### Directives
**1)** In the book review of In Too Deep, which publisher is listed for the novel?
**2)** Condense the book review's summary paragraph that opens "Now girls at school are pouring out their sympathy" into a short bulleted list that keeps its main facts.
**3)** Continue the book review of In Too Deep, picking up right after its final sentence.

### Text excerpt
_ _ _

Title: In Too Deep
Author: Amanda Grace
Genre: YA/Contemp
Publisher: Flux
Release Date: Available Now
Rating:
Summary:
I never meant for anyone to get hurt. All I wanted to do that night was make a play for Carter Davis. His heartless rejection was mortifying, but people got the wrong idea when they saw me leaving his bedroom, crying. That’s how rumors of rape started.
Now girls at school are pouring out their sympathy to me. Guys too. But not everyone’s on my side. The school has become a war zone and the threats are getting scary. What began as poetic justice has morphed into something bigger-forcing me to make a terrible choice.
Review:
IN TOO DEEP, a contemporary young adult novel that begs the question, how far is too far.
When Samantha Marshall enters the party of Carter Wellesley, she’s already taken things too far. Her first mistake, dressing in an all too short mini-skirt hoping to catch the attention of Carter so she can make her best friend, Nick, jealous.
Case in point of almost every teenage girl…lack of communication and using sex to make someone jealous.

_ _ _

### Stored data
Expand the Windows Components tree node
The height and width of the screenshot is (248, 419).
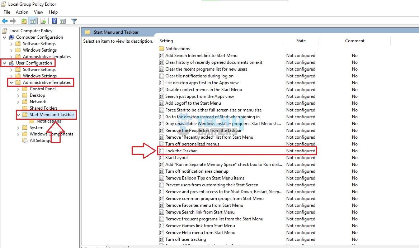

_ _ _

### Task-by-task results
**1)** Flux

**2)**
- Girls and guys at school are now sympathizing with the narrator.
- Not everyone supports the narrator, though.
- The school has turned into a war zone, and the threats are growing scary.
- What started as poetic justice has grown into something bigger, forcing the narrator into a terrible choice.

**3)**
Sam spends the night drinking after realizing that grabbing Carter’s attention is much harder then she thought until she sees him walk into his room. Sam follows making mistake number two. When she approaches Carter, she finds out he wants nothing to do with what she’s offering. With tears streaming down her face, she runs into another classmate who assumes the worse.
When Sam returns to school she’s the source of the weekend gossip and instead of asking when approached with questions, she lets everyone believe the lie. Mistake number three. The senior class is now divided; half thinking she was raped by golden boy Carter and the other half saying she’s made it up. The whole school is talking about the weekend party and Sam is completely oblivious to what is being said. All she knows is that girls who used to be her friends are talking to her again and on her side.
Let’s discuss Carter. This boy is accused of rape and he does nothing about it. He allows his friends to vandalize Sam’s car and locker, but does not go to his parents for help. Since this story takes place in small town Washington, news travels fast, yet he stays tight lipped and harasses Sam in the hallway and via Facebook.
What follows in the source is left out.